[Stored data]

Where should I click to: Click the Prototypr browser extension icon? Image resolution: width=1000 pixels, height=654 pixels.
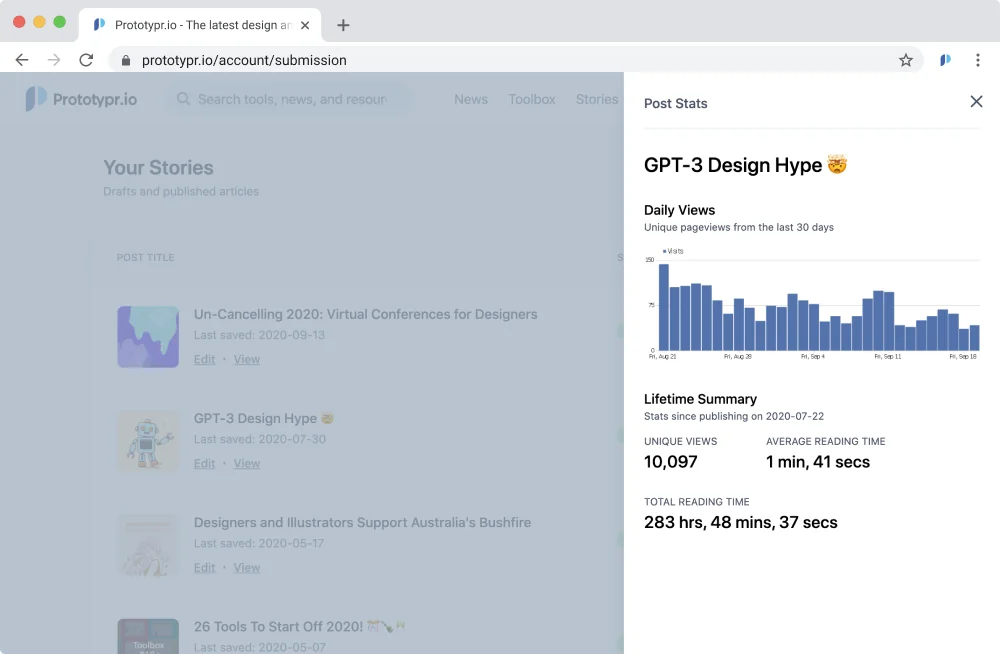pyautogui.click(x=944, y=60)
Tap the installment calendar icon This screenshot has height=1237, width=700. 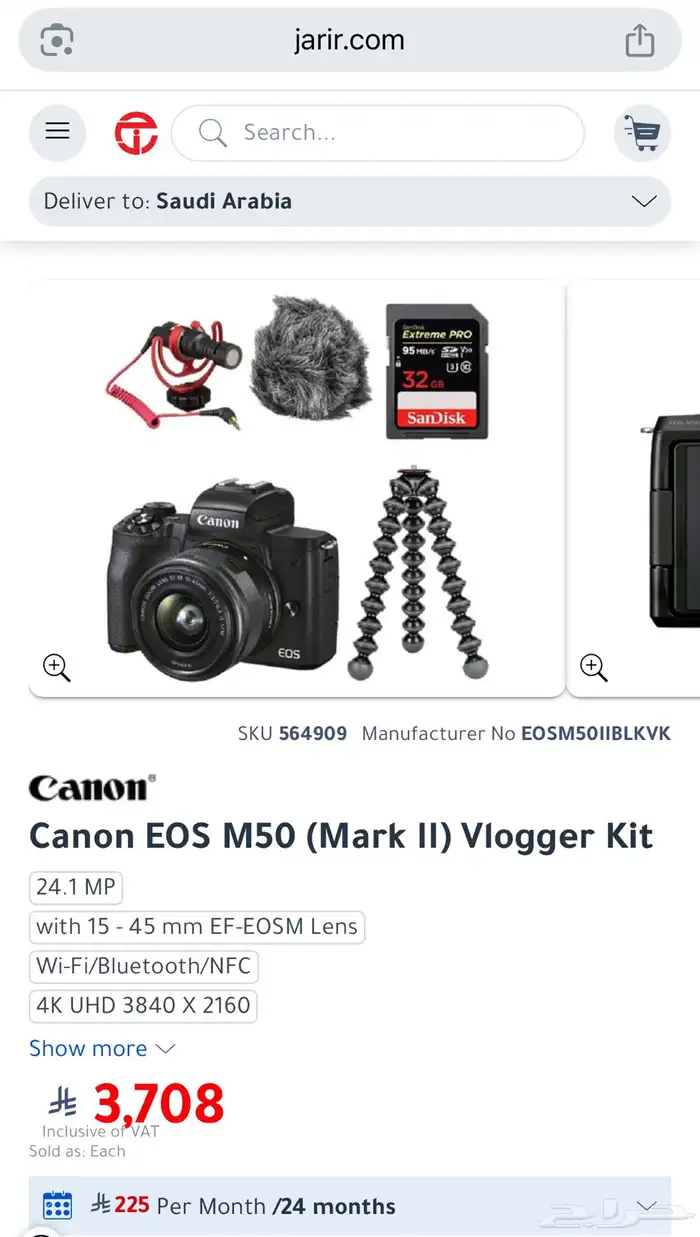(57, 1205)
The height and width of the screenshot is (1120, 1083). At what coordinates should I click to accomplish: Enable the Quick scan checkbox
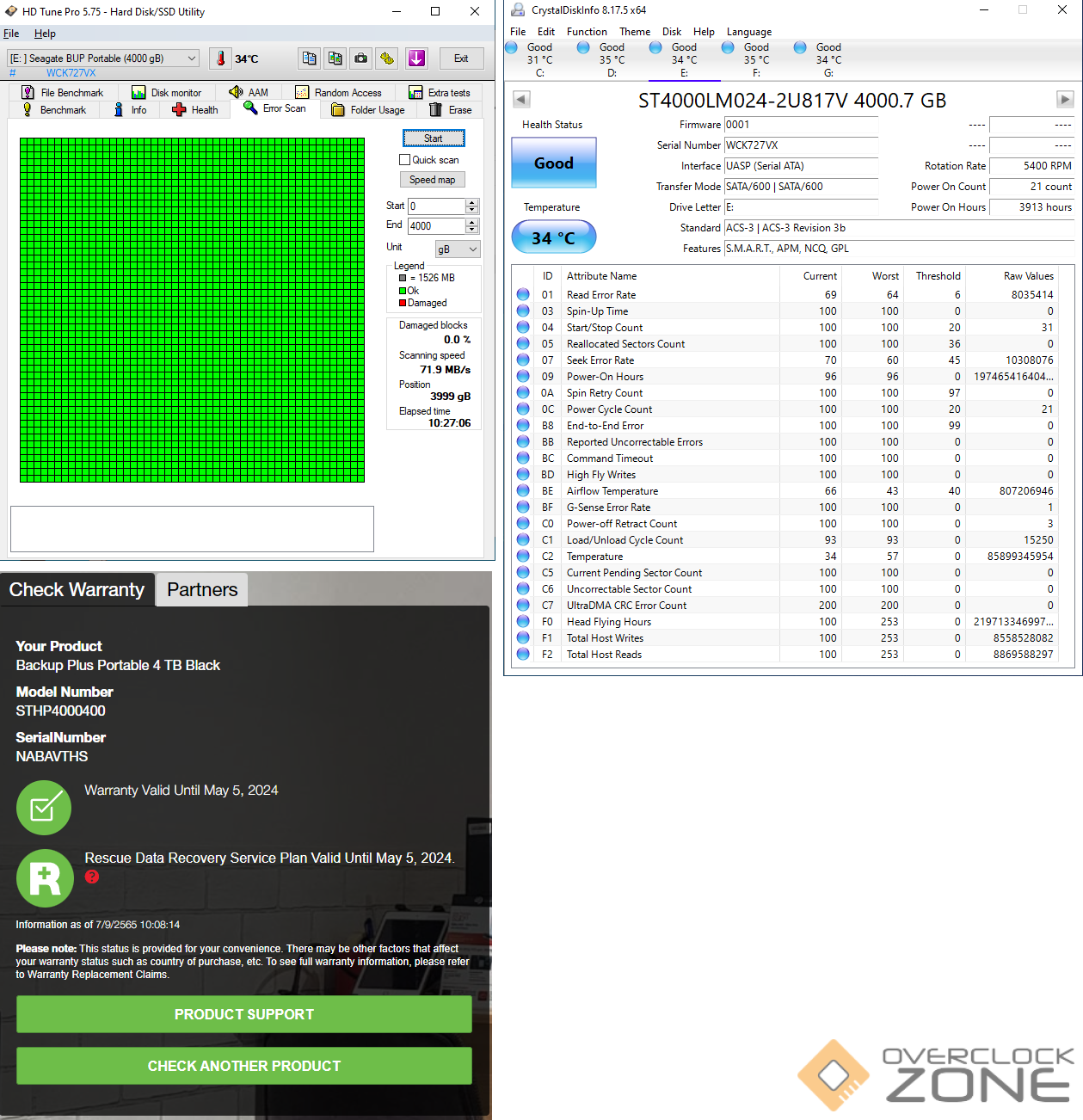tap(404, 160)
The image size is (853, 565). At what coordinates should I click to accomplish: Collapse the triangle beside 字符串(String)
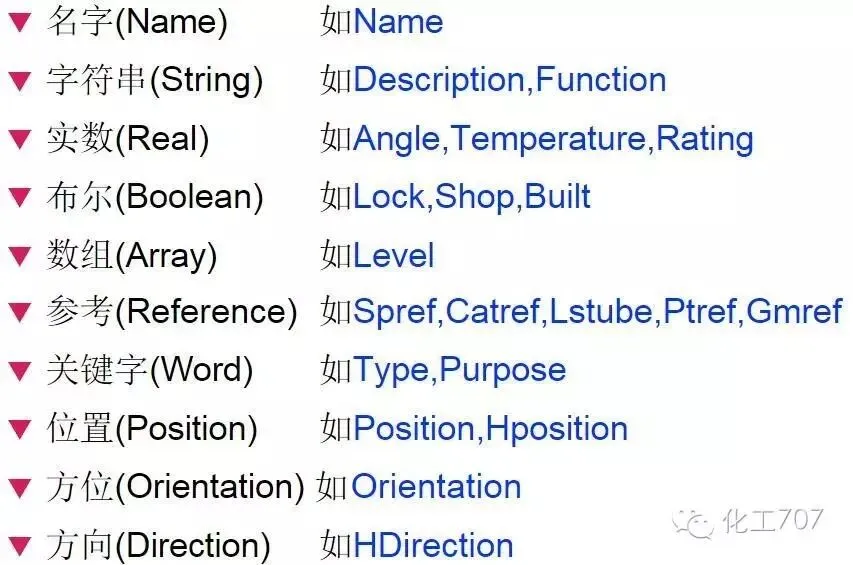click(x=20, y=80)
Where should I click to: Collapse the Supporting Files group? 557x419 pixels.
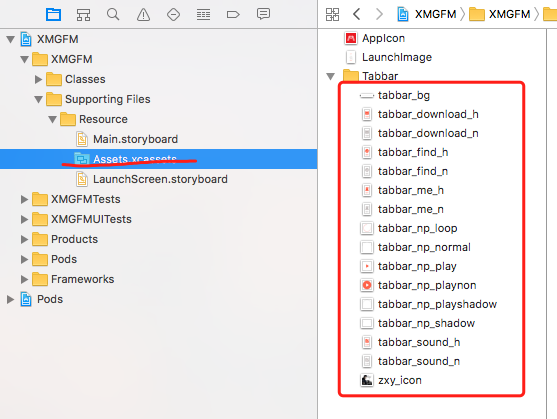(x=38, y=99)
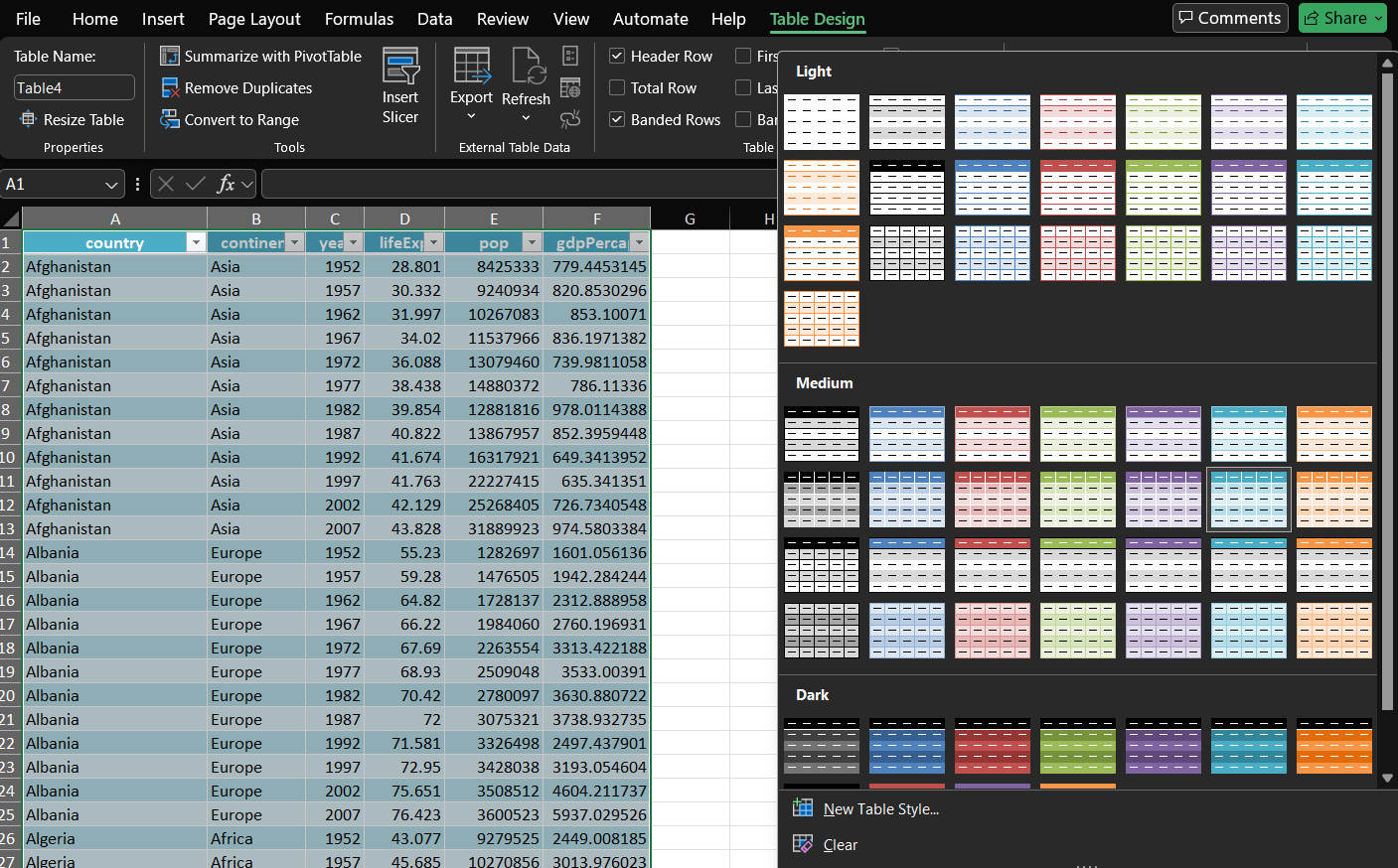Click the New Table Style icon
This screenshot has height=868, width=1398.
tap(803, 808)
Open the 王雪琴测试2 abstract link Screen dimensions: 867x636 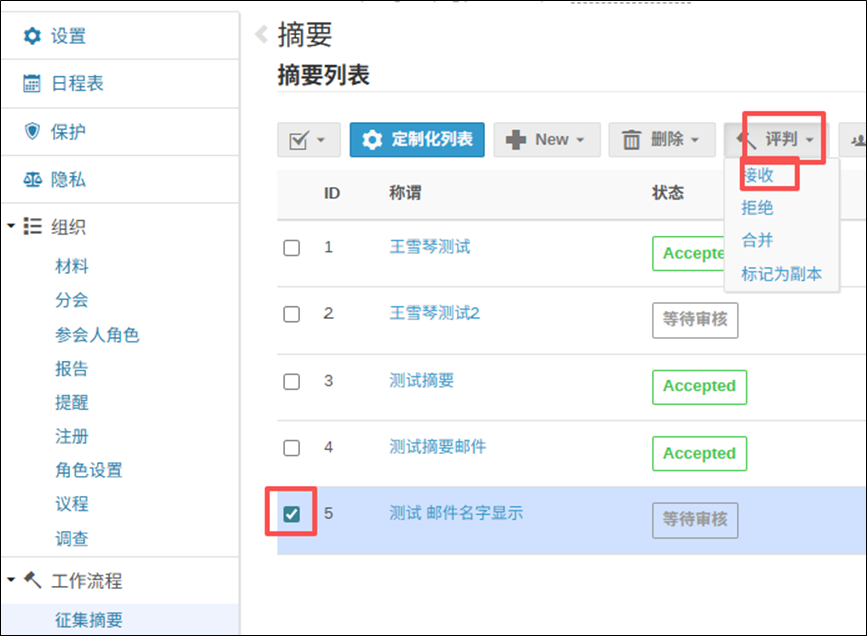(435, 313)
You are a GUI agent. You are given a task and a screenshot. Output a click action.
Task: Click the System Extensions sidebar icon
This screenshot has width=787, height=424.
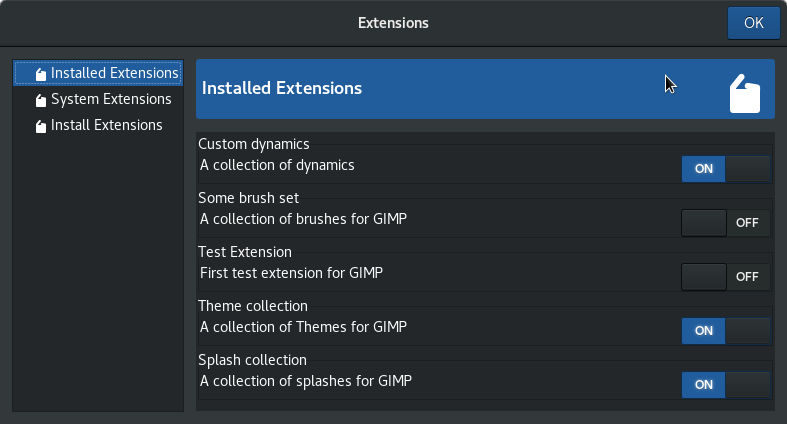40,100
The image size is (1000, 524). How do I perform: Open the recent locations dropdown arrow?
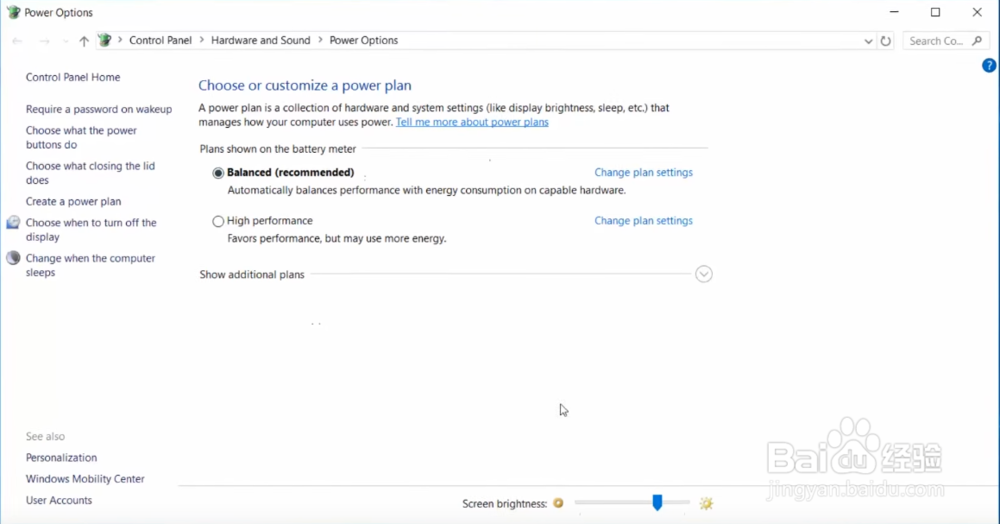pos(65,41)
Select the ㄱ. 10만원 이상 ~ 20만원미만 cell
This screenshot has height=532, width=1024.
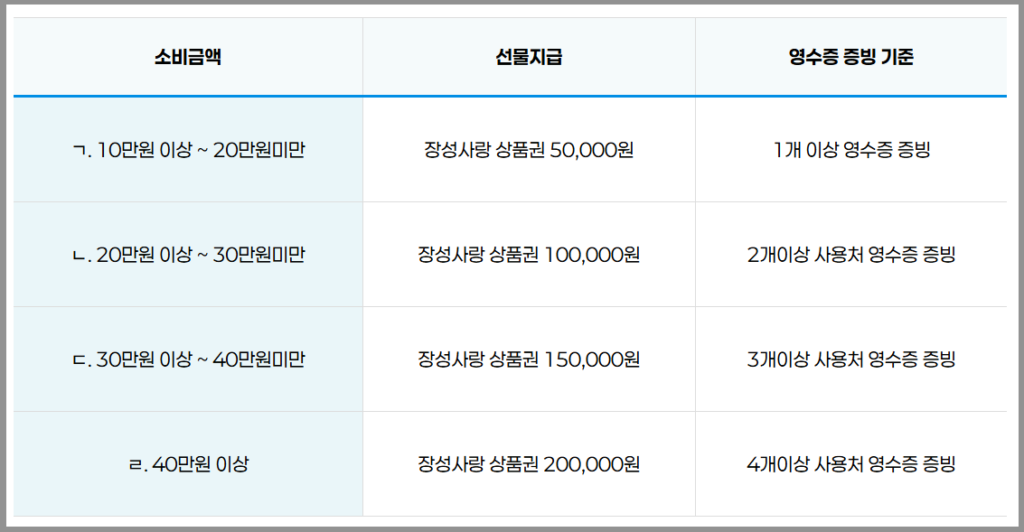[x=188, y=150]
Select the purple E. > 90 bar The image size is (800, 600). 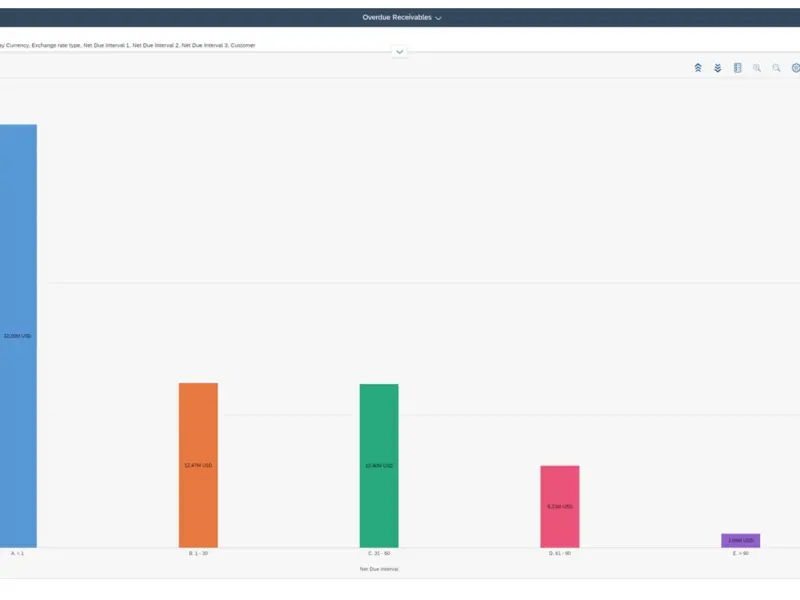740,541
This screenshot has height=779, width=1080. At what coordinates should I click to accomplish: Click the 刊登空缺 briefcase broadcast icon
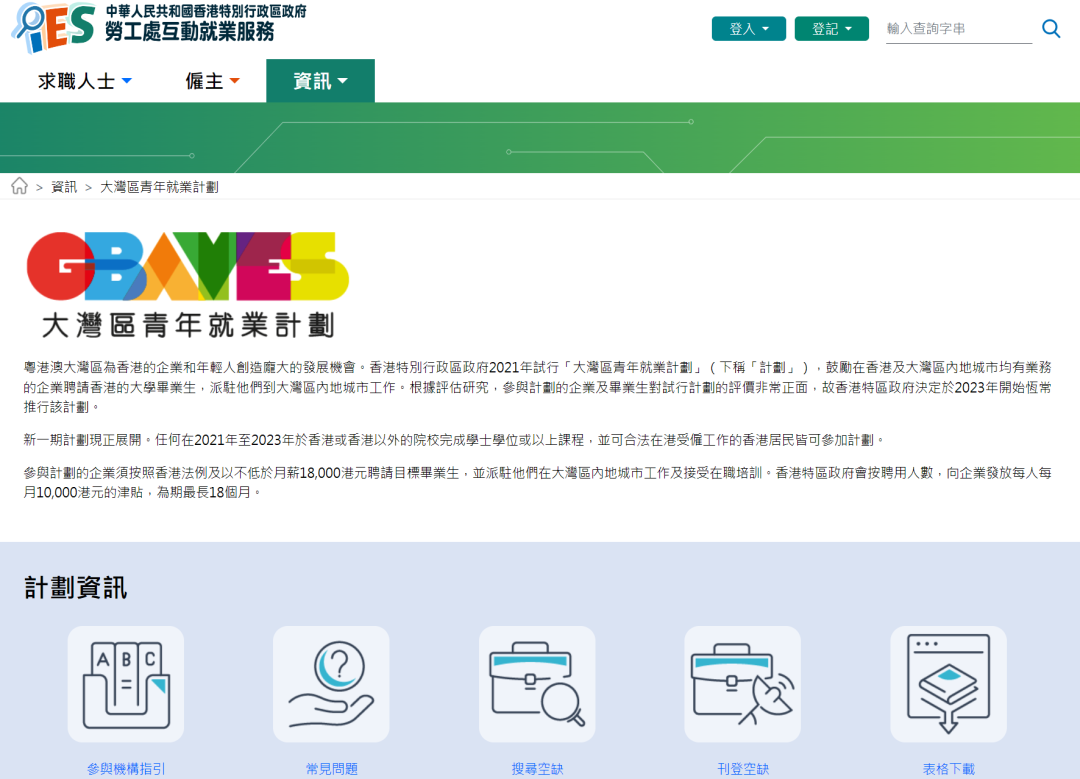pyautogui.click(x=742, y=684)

→ **PROMPT**:
Locate "This screenshot has height=779, width=1080." in the entries above. Copy, exactly and only, the lines from that line to the end, leaving out the pictures.

→ **SOLUTION TO THIS EXERCISE**:
This screenshot has height=779, width=1080. At what coordinates should I click to accomplish: Click the 刊登空缺 briefcase broadcast icon
pyautogui.click(x=742, y=684)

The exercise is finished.